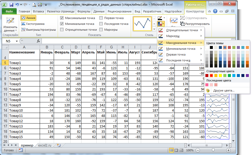Image resolution: width=252 pixels, height=155 pixels.
Task: Select the Выигрыш/проигрыш sparkline type
Action: (x=38, y=30)
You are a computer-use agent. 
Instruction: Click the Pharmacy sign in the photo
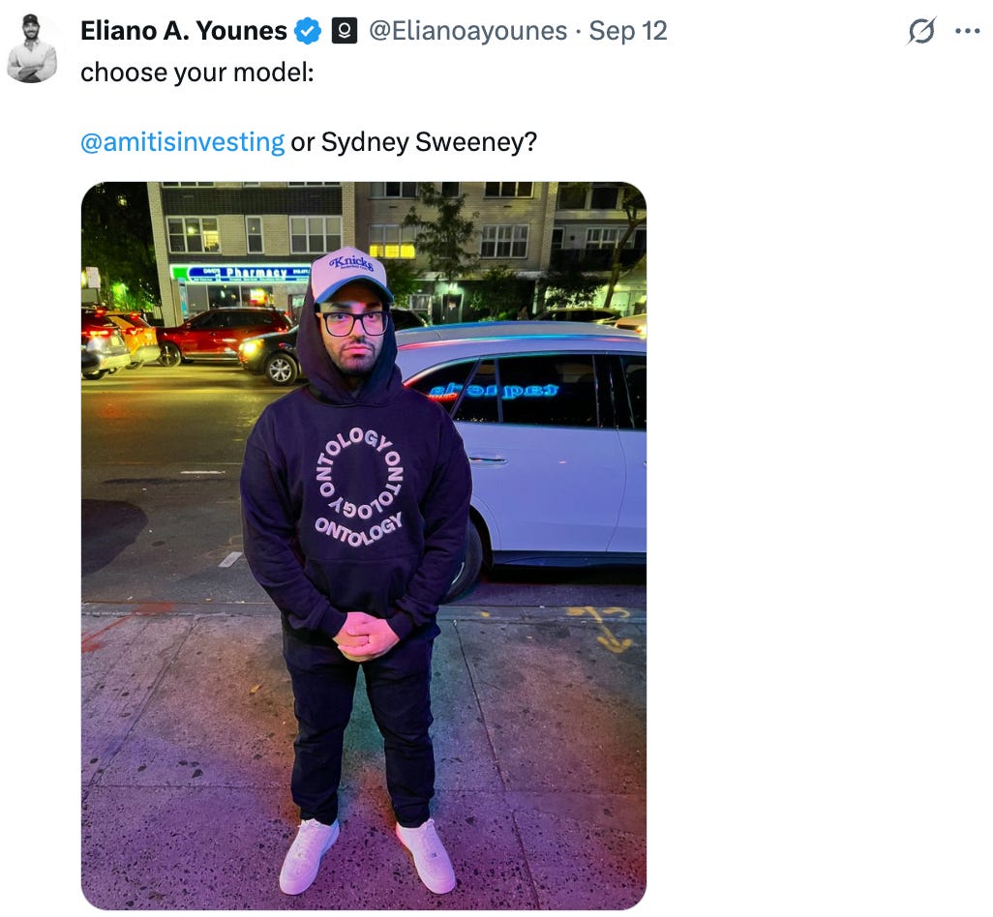(x=239, y=274)
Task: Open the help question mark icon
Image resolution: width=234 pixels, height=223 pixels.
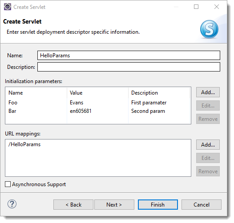Action: tap(12, 204)
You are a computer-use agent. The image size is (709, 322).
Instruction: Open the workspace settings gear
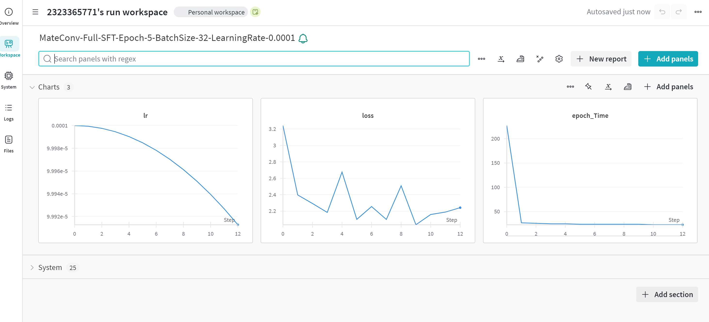click(559, 59)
---*---
**EXERCISE AIM**
Reproduce the listing above word for word, leaving out the pictures.

**EXERCISE OUTPUT**
Image resolution: width=252 pixels, height=155 pixels.
Task: Select the Выигрыш/проигрыш sparkline type
Action: (x=38, y=30)
You are a computer-use agent. 
Instruction: Click the Pharmacy sign in the photo
(x=239, y=274)
Task: Open the help question mark icon
Image resolution: width=234 pixels, height=223 pixels.
Action: tap(12, 204)
You are a computer-use agent. The image size is (709, 322).
Instruction: Open the workspace settings gear
click(559, 59)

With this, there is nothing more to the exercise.